Starting Tuesday, all businesses having the necessary tech in El Salvador had to accept Bitcoin as payment, however, during the crypto’s debut, Chivo, the digital wallet used for transactions, wasn’t working.
Probably only a few believed in 2010 when the first purchase with Bitcoin was made, that in only 11 years, a country would adopt the currency. And even though it did, the necessary tech wasn’t functioning on this historic day.
In the wake of the events, President Nayib Bukele became tech support for the entire nation on his Twitter account, walking through all his 2.8 million followers what was going on with the system.
As the president explained, the wallet got disconnected when server capacity increased. Bukele also said that the problem was easily correctable and encouraged his followers to download the payment app and leave their reactions regarding it.

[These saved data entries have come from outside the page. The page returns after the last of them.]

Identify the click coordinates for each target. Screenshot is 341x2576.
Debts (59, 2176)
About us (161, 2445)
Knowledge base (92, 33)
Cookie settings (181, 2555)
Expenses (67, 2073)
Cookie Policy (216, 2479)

Even though El Salvador’s Bitcoin journey started a bit on the wrong foot, the government still plans to install more than 200 digital wallet tellers and around 50 Bitcoin attention centers.
On the other hand, the value of the cryptocurrency managed to drop early Tuesday from $52,000 per coin to a staggering $42,000 before making a recovery and getting around half of that loss. This is the kind of volatility that’s out of the question when it comes to more traditional currencies (like in the instance of gold, which made up 11% of the global reserve assets in 2019) and worries many not just in El Salvador but across the globe.
As a matter of fact, three recent face-to-face public surveys from El Salvador show that most people didn’t really agree with the government’s decision. Critics have also warned that Bitcoin’s lack of transparency can also boost criminal activity in El Salvador and its volatility can wreak havoc on citizens’ savings.
Opposed to critics and concerned Salvadorians, Bukele views Bitcoin as an asset that would help with opening new investment opportunities and as a means for Salvadorians to save money when they transfer their money back home from the US. However, the latter option would be entirely voluntary.